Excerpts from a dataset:
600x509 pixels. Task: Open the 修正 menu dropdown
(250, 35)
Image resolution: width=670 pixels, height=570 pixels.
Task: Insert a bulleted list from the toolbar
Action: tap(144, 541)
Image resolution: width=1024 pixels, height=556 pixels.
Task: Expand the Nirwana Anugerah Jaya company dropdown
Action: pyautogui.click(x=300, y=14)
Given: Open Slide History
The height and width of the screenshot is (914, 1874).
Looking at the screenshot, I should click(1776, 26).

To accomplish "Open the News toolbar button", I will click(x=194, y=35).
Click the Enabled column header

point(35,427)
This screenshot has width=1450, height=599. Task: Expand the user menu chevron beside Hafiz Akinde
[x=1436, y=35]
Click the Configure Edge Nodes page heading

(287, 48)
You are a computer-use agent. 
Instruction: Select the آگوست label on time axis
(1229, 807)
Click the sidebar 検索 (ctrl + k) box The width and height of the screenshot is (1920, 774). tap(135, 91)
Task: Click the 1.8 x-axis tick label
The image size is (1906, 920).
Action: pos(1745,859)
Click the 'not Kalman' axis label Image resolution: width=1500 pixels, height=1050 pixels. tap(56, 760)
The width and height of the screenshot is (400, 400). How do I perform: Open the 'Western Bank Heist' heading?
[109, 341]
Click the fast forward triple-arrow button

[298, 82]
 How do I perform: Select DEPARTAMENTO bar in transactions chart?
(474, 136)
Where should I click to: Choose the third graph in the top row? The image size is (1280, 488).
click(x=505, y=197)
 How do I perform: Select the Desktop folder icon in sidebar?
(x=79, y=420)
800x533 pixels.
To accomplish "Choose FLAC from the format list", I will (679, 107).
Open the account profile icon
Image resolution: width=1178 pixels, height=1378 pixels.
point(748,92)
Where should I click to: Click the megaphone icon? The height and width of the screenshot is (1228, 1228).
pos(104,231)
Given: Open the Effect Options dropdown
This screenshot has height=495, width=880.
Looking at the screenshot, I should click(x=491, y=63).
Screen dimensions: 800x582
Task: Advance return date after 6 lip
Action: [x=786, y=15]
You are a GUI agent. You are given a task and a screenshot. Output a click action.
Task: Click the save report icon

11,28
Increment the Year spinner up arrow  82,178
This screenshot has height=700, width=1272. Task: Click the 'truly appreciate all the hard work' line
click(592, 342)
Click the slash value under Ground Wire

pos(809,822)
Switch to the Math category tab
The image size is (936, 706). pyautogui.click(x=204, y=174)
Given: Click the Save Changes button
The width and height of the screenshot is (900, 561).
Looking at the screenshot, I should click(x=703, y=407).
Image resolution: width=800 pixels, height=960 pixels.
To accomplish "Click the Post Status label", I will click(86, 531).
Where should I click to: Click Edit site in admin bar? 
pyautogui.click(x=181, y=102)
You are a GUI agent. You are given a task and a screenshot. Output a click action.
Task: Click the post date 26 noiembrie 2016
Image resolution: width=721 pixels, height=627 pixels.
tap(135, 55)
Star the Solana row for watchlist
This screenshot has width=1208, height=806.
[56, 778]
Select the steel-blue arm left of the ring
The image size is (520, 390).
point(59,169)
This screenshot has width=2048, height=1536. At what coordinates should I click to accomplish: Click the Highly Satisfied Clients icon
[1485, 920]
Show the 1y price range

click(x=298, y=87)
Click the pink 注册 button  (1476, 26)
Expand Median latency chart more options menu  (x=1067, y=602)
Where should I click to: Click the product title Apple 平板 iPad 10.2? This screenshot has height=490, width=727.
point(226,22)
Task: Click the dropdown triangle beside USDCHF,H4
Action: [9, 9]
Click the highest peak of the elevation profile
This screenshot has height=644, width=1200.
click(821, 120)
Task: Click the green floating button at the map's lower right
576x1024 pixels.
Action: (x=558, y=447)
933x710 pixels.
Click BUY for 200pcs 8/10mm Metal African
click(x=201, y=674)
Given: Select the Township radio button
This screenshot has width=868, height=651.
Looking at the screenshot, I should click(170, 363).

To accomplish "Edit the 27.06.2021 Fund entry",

* [The task]:
From the line containing "Expand Median latency" to the last line of the data above, copy each line exactly and add nothing.

* [Task output]:
Expand Median latency chart more options menu  (x=1067, y=602)
Where should I click to: Click the product title Apple 平板 iPad 10.2? This screenshot has height=490, width=727.
point(226,22)
Task: Click the dropdown triangle beside USDCHF,H4
Action: [9, 9]
Click the highest peak of the elevation profile
This screenshot has height=644, width=1200.
click(821, 120)
Task: Click the green floating button at the map's lower right
576x1024 pixels.
Action: (x=558, y=447)
933x710 pixels.
Click BUY for 200pcs 8/10mm Metal African
click(x=201, y=674)
Given: Select the Township radio button
This screenshot has width=868, height=651.
Looking at the screenshot, I should click(170, 363).

To accomplish "Edit the 27.06.2021 Fund entry",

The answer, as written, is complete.